begin LISTED RECORDS
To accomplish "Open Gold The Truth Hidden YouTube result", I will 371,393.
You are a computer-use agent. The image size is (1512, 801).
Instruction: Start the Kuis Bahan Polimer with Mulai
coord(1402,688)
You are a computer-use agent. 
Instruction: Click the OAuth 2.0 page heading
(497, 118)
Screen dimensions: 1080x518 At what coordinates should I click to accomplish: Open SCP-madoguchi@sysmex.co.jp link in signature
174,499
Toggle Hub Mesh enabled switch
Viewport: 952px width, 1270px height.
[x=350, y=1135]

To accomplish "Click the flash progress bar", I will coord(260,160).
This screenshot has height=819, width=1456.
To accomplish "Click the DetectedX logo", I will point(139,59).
end LISTED RECORDS
◆ TASK TO COMPLETE ◆
Pick out every line in the data above that contains the word "Instruction", and copy those lines.

◆ ANSWER TO THIS EXERCISE ◆
Instruction: Start the Kuis Bahan Polimer with Mulai
Instruction: Click the OAuth 2.0 page heading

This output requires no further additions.